:: Material for the task
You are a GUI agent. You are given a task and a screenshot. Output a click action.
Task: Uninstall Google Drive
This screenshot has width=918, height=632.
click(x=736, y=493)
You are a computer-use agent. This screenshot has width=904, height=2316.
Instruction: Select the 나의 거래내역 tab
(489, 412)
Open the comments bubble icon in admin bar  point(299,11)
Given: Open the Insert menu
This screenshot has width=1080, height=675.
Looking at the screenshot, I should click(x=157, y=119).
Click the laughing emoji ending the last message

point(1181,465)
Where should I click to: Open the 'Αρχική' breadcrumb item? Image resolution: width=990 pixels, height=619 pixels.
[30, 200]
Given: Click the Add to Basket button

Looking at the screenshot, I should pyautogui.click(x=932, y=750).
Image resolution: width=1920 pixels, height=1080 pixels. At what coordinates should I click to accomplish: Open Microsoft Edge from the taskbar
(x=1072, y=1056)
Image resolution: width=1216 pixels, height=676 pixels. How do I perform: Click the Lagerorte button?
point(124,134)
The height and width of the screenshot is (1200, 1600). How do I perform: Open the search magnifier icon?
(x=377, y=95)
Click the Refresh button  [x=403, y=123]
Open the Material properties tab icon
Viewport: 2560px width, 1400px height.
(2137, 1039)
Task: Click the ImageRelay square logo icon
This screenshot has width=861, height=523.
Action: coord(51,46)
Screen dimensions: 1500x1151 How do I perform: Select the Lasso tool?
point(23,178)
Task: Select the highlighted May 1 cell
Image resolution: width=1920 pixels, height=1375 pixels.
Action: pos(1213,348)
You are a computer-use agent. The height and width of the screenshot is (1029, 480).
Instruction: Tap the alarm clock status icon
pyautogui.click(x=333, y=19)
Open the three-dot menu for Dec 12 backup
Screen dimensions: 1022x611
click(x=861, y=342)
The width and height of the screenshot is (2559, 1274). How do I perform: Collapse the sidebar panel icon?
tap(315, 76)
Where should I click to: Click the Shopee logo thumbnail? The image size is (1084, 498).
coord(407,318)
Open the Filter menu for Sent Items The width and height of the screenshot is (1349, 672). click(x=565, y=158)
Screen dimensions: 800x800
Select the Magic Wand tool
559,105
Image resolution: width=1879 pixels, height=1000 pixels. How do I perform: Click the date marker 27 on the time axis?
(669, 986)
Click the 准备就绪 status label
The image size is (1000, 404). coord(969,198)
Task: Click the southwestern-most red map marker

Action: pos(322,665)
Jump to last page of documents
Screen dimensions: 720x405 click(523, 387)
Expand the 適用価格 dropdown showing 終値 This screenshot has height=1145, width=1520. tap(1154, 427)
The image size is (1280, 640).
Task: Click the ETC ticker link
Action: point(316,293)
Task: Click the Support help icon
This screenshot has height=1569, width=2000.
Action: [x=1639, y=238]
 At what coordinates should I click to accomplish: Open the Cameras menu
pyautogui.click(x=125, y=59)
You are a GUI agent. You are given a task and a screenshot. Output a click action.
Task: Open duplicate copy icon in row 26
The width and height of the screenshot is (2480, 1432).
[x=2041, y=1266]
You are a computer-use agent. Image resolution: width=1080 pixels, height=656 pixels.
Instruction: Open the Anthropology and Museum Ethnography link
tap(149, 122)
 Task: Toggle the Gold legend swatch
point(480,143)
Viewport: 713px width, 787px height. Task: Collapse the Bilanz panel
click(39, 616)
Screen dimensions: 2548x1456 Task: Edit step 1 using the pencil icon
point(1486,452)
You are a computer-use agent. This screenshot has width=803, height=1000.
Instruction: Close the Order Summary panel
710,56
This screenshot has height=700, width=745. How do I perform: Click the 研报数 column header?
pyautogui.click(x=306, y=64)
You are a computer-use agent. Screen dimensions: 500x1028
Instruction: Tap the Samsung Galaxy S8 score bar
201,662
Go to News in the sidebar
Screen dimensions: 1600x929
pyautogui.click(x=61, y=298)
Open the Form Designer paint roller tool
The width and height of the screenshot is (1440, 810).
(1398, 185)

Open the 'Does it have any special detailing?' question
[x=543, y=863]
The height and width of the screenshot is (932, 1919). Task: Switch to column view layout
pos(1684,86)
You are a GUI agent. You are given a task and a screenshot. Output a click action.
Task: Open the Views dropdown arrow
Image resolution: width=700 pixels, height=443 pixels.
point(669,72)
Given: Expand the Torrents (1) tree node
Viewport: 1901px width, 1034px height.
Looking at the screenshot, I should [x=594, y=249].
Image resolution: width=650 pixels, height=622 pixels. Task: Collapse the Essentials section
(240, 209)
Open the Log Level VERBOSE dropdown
::::
Reproduce the lines above in full, swapping "dropdown" for "pull-down" wherever it occurs and leaving everything else unchanged.

You are a GUI agent. You are given a task and a screenshot. Output a click action.
Task: Uninstall Google Drive
This screenshot has width=918, height=632.
click(x=736, y=493)
You are a computer-use agent. This screenshot has width=904, height=2316.
Instruction: Select the 나의 거래내역 tab
(489, 412)
Open the comments bubble icon in admin bar  point(299,11)
Given: Open the Insert menu
This screenshot has width=1080, height=675.
Looking at the screenshot, I should click(x=157, y=119).
Click the laughing emoji ending the last message

point(1181,465)
Where should I click to: Open the 'Αρχική' breadcrumb item? Image resolution: width=990 pixels, height=619 pixels.
[30, 200]
Given: Click the Add to Basket button

Looking at the screenshot, I should pyautogui.click(x=932, y=750).
Image resolution: width=1920 pixels, height=1080 pixels. At what coordinates should I click to accomplish: Open Microsoft Edge from the taskbar
(x=1072, y=1056)
Image resolution: width=1216 pixels, height=676 pixels. How do I perform: Click the Lagerorte button?
point(124,134)
The height and width of the screenshot is (1200, 1600). How do I perform: Open the search magnifier icon?
(x=377, y=95)
Click the Refresh button  [x=403, y=123]
Open the Material properties tab icon
Viewport: 2560px width, 1400px height.
(2137, 1039)
Task: Click the ImageRelay square logo icon
This screenshot has width=861, height=523.
Action: coord(51,46)
Screen dimensions: 1500x1151 How do I perform: Select the Lasso tool?
point(23,178)
Task: Select the highlighted May 1 cell
Image resolution: width=1920 pixels, height=1375 pixels.
Action: pos(1213,348)
You are a computer-use agent. The height and width of the screenshot is (1029, 480).
Instruction: Tap the alarm clock status icon
pyautogui.click(x=333, y=19)
Open the three-dot menu for Dec 12 backup
Screen dimensions: 1022x611
click(x=861, y=342)
The width and height of the screenshot is (2559, 1274). How do I perform: Collapse the sidebar panel icon?
tap(315, 76)
Where should I click to: Click the Shopee logo thumbnail? The image size is (1084, 498).
coord(407,318)
Open the Filter menu for Sent Items The width and height of the screenshot is (1349, 672). click(x=565, y=158)
Screen dimensions: 800x800
Select the Magic Wand tool
559,105
Image resolution: width=1879 pixels, height=1000 pixels. How do I perform: Click the date marker 27 on the time axis?
(669, 986)
Click the 准备就绪 status label
The image size is (1000, 404). coord(969,198)
Task: Click the southwestern-most red map marker

Action: pos(322,665)
Jump to last page of documents
Screen dimensions: 720x405 click(523, 387)
Expand the 適用価格 pull-down showing 終値 This screenshot has height=1145, width=1520. tap(1154, 427)
The image size is (1280, 640).
Task: Click the ETC ticker link
Action: point(316,293)
Task: Click the Support help icon
This screenshot has height=1569, width=2000.
Action: [x=1639, y=238]
 At what coordinates should I click to accomplish: Open the Cameras menu
pyautogui.click(x=125, y=59)
You are a GUI agent. You are given a task and a screenshot. Output a click action.
Task: Open duplicate copy icon in row 26
The width and height of the screenshot is (2480, 1432).
[x=2041, y=1266]
You are a computer-use agent. Image resolution: width=1080 pixels, height=656 pixels.
Instruction: Open the Anthropology and Museum Ethnography link
tap(149, 122)
 Task: Toggle the Gold legend swatch
point(480,143)
Viewport: 713px width, 787px height. Task: Collapse the Bilanz panel
click(39, 616)
Screen dimensions: 2548x1456 Task: Edit step 1 using the pencil icon
point(1486,452)
You are a computer-use agent. This screenshot has width=803, height=1000.
Instruction: Close the Order Summary panel
710,56
This screenshot has height=700, width=745. How do I perform: Click the 研报数 column header?
pyautogui.click(x=306, y=64)
You are a computer-use agent. Screen dimensions: 500x1028
Instruction: Tap the Samsung Galaxy S8 score bar
201,662
Go to News in the sidebar
Screen dimensions: 1600x929
pyautogui.click(x=61, y=298)
Open the Form Designer paint roller tool
The width and height of the screenshot is (1440, 810).
(1398, 185)

Open the 'Does it have any special detailing?' question
[x=543, y=863]
The height and width of the screenshot is (932, 1919). Task: Switch to column view layout
pos(1684,86)
You are a GUI agent. You are given a task and a screenshot. Output a click action.
Task: Open the Views pull-down arrow
Image resolution: width=700 pixels, height=443 pixels.
point(669,72)
Given: Expand the Torrents (1) tree node
Viewport: 1901px width, 1034px height.
Looking at the screenshot, I should [x=594, y=249].
Image resolution: width=650 pixels, height=622 pixels. Task: Collapse the Essentials section
(240, 209)
Open the Log Level VERBOSE pull-down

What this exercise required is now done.